You might have found it easier at hospital, surrounded by experienced staff who helped you with positioning and latch-on. Now that baby is home though, things begin to look very different. You begin to question if you are doing the right thing by this innocent creature who relies solely on you for sustenance. You have decided to breastfeed your baby, so there is no doubt that you are giving your child the best possible start to life. It’s just a matter of getting over the initial humps that are inevitable at the early stages of breastfeeding.
The day you bring your baby home will be one of the hardest. He is now in a new environment that is strange, you are exhausted from your hospital stay and the happy hormone rush that you experienced in the aftermath of the birth is wearing thin. Understanding these aspects will help you to get things in perspective.
Let’s go through some quick breastfeeding tips to get you started.

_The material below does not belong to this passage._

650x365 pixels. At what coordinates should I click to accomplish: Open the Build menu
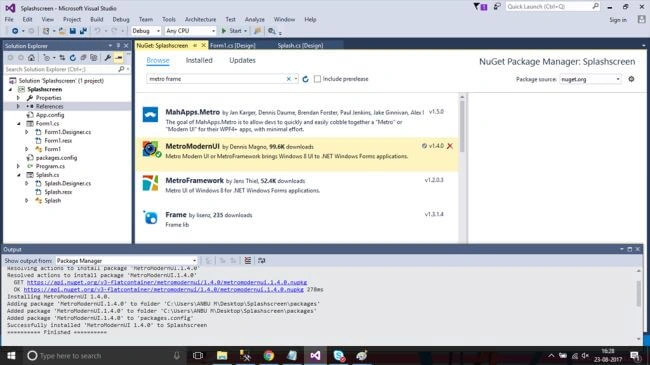97,19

Be receptive to baby’s hunger cues – it is very hard to feed a frantic baby. A baby has in-built mechanisms to communicate his needs. Crying is just one of them. There are however, other cues. Babies come with a ‘rooting’ reflex. This is a classic sign that the baby is hungry. This is usually exhibited far before baby begins to cry. You have probably observed how baby turns his head to a side with an open mouth – when she does this she is searching for the breast. To see what this looks like at a quiet time of the day touch baby’s cheek and she will exhibit this reflex. Take note of it and keep a watch out for it so that you can begin getting ready for the feed before baby gets very hungry and frantic.

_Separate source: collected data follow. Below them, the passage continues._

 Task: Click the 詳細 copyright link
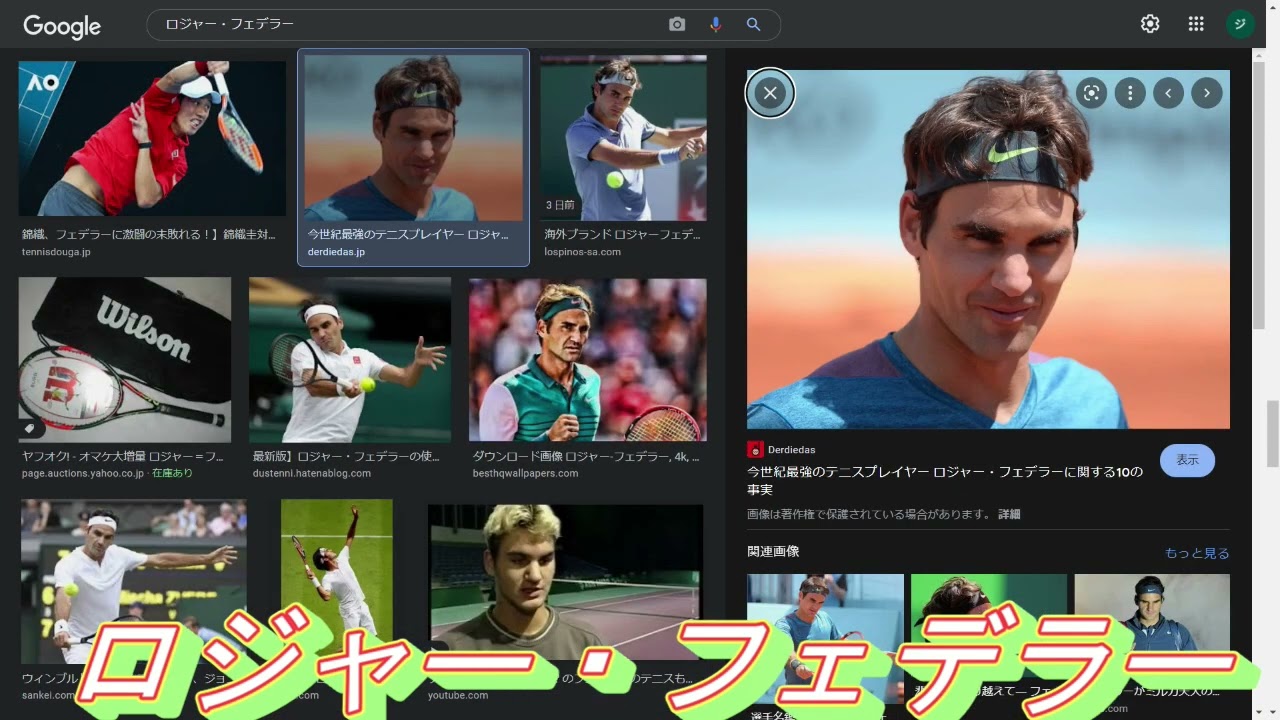pos(1009,514)
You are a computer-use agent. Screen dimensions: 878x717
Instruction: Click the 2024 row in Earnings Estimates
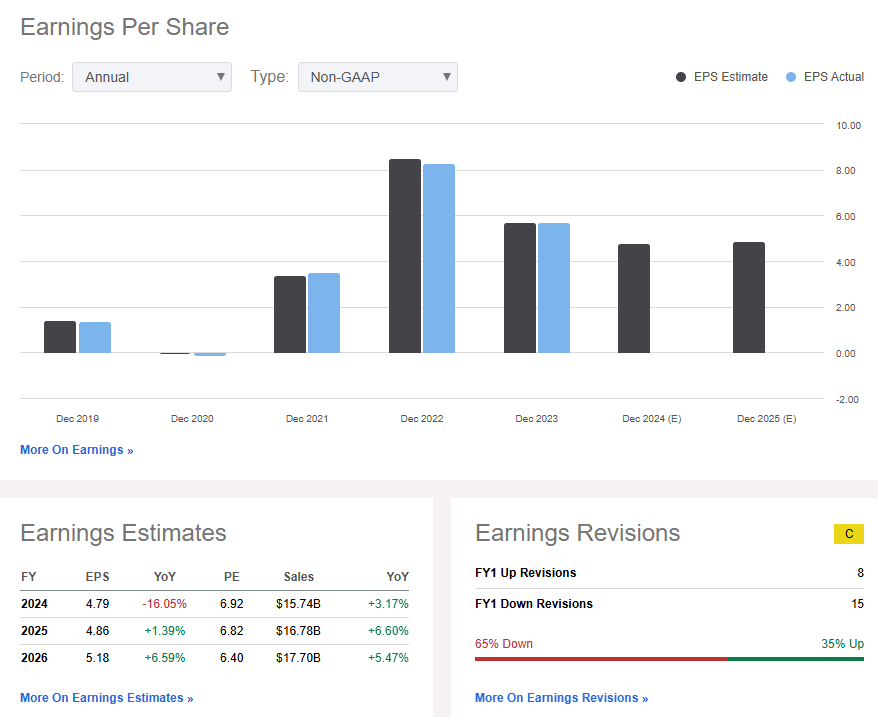click(214, 605)
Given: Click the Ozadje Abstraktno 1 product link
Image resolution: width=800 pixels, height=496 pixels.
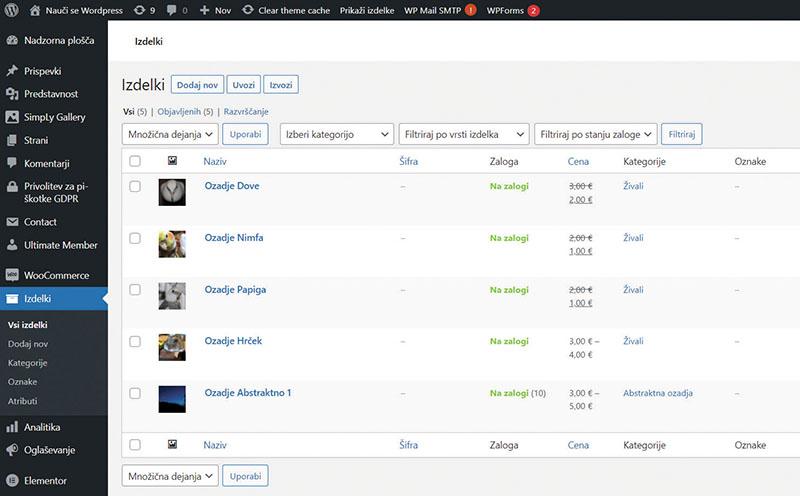Looking at the screenshot, I should point(247,393).
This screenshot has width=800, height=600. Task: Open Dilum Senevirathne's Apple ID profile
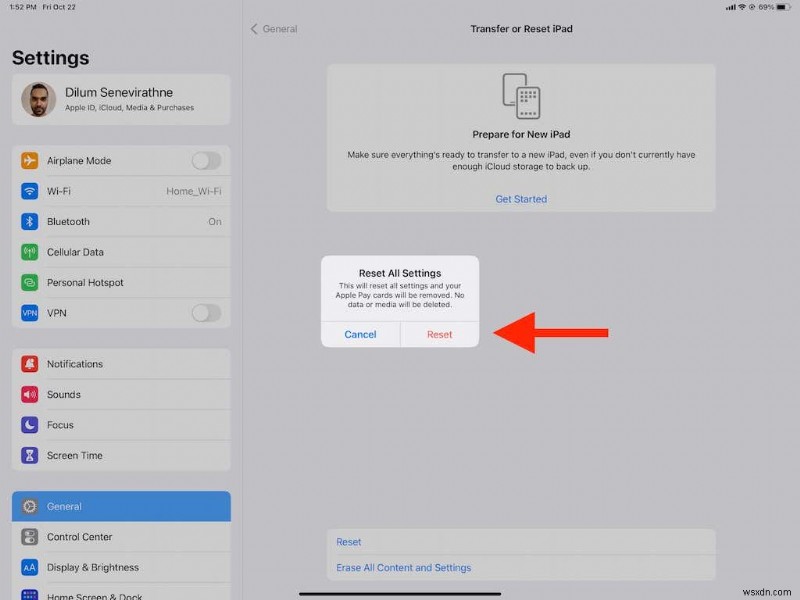[x=120, y=99]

As time goes by you will begin to notice other cues, perhaps a distinctive sound or even a look. The trick here is to keep baby close and observe her constantly. In time you will soon begin to ‘just know’ when the baby needs a feed. As I understand it maternal instinct is an acquired skill based on close observation of the child. In relation to breastfeeding you would have heard the adage “don’t watch the clock – watch the baby“.
Undress baby down to his nappy before before the feed. Skin-to-skin contact helps trigger natural hormonal responses required for successful feeding. In the early days in particular, it is a good idea to spend time holding baby skin-to-skin, this will help with the bonding process, increase milk supply and make for a happy baby and a relaxed mum.
Position and hold the baby comfortably. If you are not comfortable, baby will sense your discomfort and will become restless. There are different kinds of positions and holds that you can experiment with. In the classical hold the baby lies across your stomach and you use your arm for support. If you are large breasted or after a cesarean the football hold, where baby is under your arm, on your side is more suited. Some mothers may use a combination of the two and use a nursing pillow for added support and comfort. Whichever hold you use, your arms and shoulders should be comfortable and baby must lie as close to your body as possible with no spaces in between. This secure and snug feeling will help the feeding process along.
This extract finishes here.